__YOUR INSTRUCTIONS__
Below are records to repeat exactly. Omit the pictures from the copy.

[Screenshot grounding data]

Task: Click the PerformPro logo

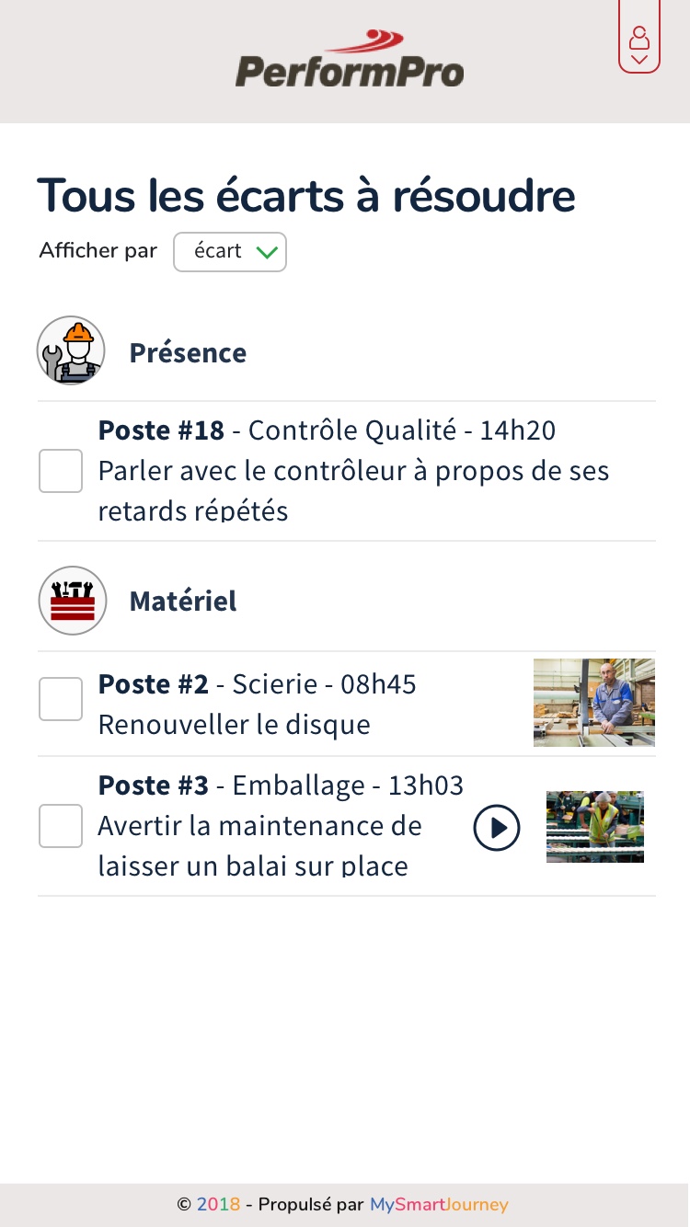Action: pyautogui.click(x=350, y=61)
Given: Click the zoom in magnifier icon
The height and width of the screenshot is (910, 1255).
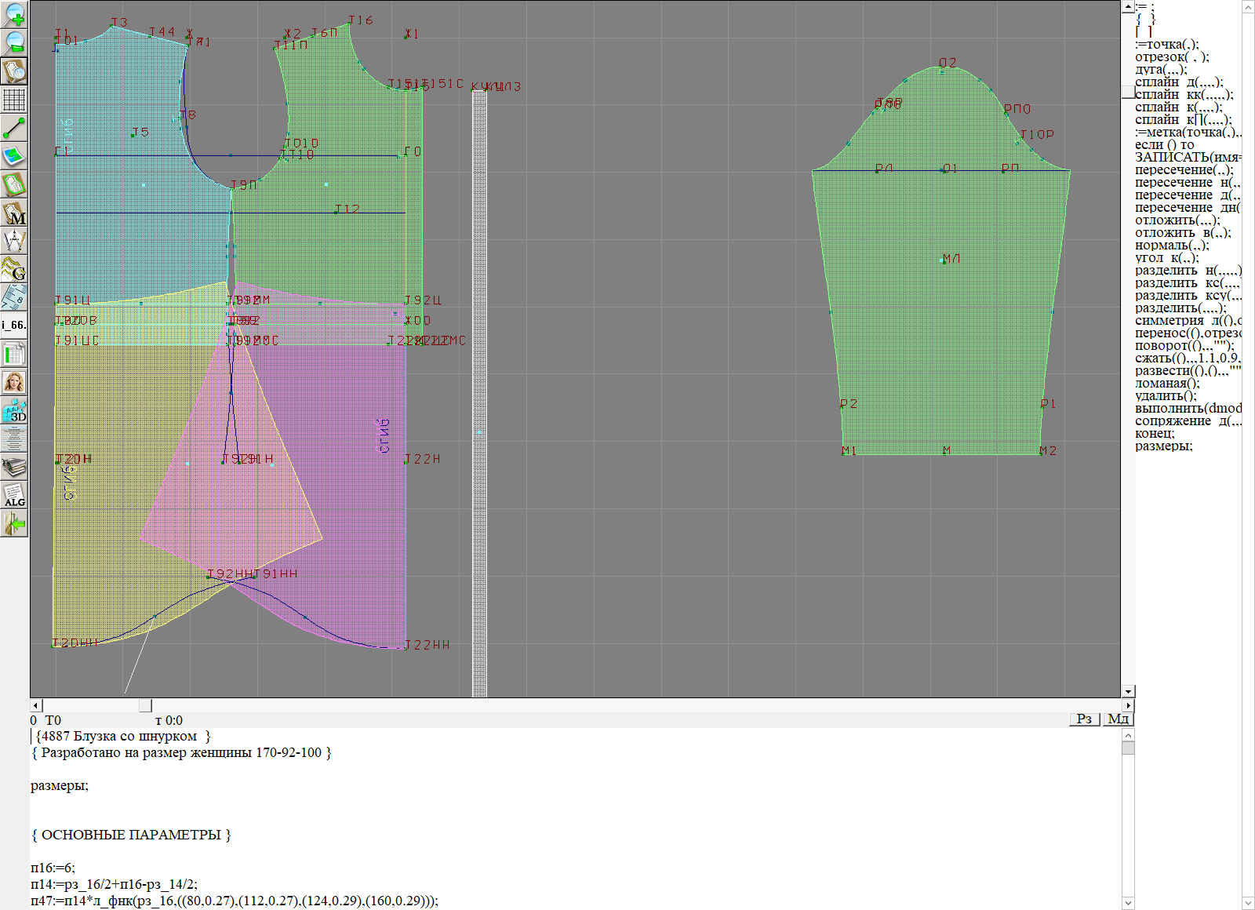Looking at the screenshot, I should click(x=14, y=14).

__TASK RESPONSE__
Task: Click the PerformPro logo

Action: pyautogui.click(x=350, y=61)
Given: Click the zoom in magnifier icon
The height and width of the screenshot is (910, 1255).
Looking at the screenshot, I should click(x=14, y=14).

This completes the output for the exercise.